4 Critical Innovation Tips for Startups

Filed Under Innovation

Four Critical Innovation Tips for Startups

August 4, 2014

Before the funding rounds and investors come into play, startups don’t usually have access to the same resources established businesses do. Money, business expertise and experience, contacts, well-established brand value, and above all, a loyal customer base, are the foundational elements of keeping a business alive. But what are startups supposed to do to differentiate themselves before they have the resources they need?

While clambering through the trenches, innovation is what allows startups to compete as viable competitors. Smart startups do things differently from their more mature competitors, and, in the process of doing so, they have the opportunity to develop their expertise and a loyal customer base.

Innovation, however, is easier said than done, and it goes beyond visualizing or getting sudden surges of inspiration. Here are four critical innovation tips for startups that want to truly set themselves apart.

1. Follow the Right Approach

Innovation requires letting go of predictability and control, while also being able to think differently. However, innovation is not making blind leaps of faith or taking wild risks, either; rather, it’s an exercise in risk management that requires a structured and logical approach.

In this sense, startups have a distinct advantage over established companies. Long-standing companies don’t want to tinker with a flow that’s proven to work well, whereas startups can experiment earnestly with trial and error in an effort to find better ways of getting things done. Taking it a step further, applying mind mapping techniques to innovation efforts allows startup entrepreneurs to undertake this feat in a structured way. A good mind mapping platform allows the brainstorming team to cover all bases and variables, understand the relationship and the time constraints of each variable, and take each eventuality to its logical conclusion. Mind mapping, when used in a startup culture, can foster the intersection of structure and creativity.

2. Involve the Customer

Startups usually target new wants and needs, or they target changes in wants or needs that existing businesses cannot or do not fulfill. For instance, there might be a market for an enterprise sales automation solution, but there might only be room for a solution that is targeted strictly to small businesses, or some other innovative service not offered by existing players. Understandably, the reason most startups are founded is because someone sees a gap in the current landscape and wants to fill it.

Startups would benefit from engaging customers early in the process. This can be gathering feedback from beta users, conducting pre-launch surveys on the targeted market, and much more. The feedback can offer critical insights that become the foundation for innovation. Using an innovation platform allows the team to collate ideas from various sources and sustain the innovation process; in short, this makes innovation intelligent and structured.
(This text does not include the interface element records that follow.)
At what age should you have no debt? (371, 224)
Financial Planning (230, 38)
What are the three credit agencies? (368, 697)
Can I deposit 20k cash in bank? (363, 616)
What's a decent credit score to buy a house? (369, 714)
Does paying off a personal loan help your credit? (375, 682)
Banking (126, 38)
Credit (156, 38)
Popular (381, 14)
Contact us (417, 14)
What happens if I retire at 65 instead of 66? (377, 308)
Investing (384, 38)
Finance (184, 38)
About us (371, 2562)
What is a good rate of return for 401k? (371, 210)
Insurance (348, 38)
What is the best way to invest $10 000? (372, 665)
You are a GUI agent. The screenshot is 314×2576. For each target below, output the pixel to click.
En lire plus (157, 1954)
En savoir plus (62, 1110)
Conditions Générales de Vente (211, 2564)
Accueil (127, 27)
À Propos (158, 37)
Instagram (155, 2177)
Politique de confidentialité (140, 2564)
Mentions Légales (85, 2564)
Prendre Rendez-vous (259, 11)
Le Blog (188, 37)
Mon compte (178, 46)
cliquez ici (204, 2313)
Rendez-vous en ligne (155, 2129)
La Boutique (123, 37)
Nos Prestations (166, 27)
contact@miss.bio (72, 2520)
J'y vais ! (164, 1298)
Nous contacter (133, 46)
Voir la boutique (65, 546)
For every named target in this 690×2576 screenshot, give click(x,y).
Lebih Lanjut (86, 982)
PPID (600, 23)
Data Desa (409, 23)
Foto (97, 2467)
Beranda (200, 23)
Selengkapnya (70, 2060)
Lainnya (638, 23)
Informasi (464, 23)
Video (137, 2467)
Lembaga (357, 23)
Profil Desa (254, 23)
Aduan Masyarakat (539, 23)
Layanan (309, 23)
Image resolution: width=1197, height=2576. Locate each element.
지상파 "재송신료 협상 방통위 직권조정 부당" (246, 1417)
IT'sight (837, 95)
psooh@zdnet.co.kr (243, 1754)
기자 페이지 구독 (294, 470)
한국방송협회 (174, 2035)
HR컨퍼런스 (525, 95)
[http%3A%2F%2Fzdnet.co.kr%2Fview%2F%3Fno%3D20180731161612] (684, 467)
3. Adopt a Hands-on Approach

Innovation never succeeds in isolation. A hands-on approach to business allows innovators to gain critical insights into voids in product or service delivery. As a way to identify and address those missing pieces, startups should use business prototyping tools, and closely study existing businesses.

Most innovation processes start with discovery, move to invention, then into improvement before the product or service hits the market. Many teams make the mistake of moving to the invention phase too early and spending too much time there. It is important to spend substantial time in the discovery phase to understand what drives the target audience, what makes them tick, what turns them off, etc. Leaders should ask: what target markets have this need? Does this have the potential to be a global solution? Is it scalable? Think about the questions you need to ask your team before launching into creation, and use the answers to determine next steps.

A solid practice in consumer and market research offers the best foundation for innovation.

4. Develop the Right Culture

Finally, the success of any innovation depends on its incubation in the right culture.

Startups have yet another advantage in this arena, because they can develop a culture they like without the arduous task of changing an existing culture. The success of innovation depends more on transparency and accessibility to information, as well as an open flow of ideas across the organization. Equally important is a system that acknowledges and rewards the contribution of each participant. However, simply wishing for such a culture is not enough. It requires policies to back it up and a platform to enable it.

Innovation is seeing the bigger picture outside existing walls. Organizations, especially startups, still need to define innovation to fit their own goals and limitations. It takes a structured and logical approach powered by smart practices — such as mind mapping and crowdsourcing — backed by a robust innovation platform, in order to reconcile these conflicting dichotomies.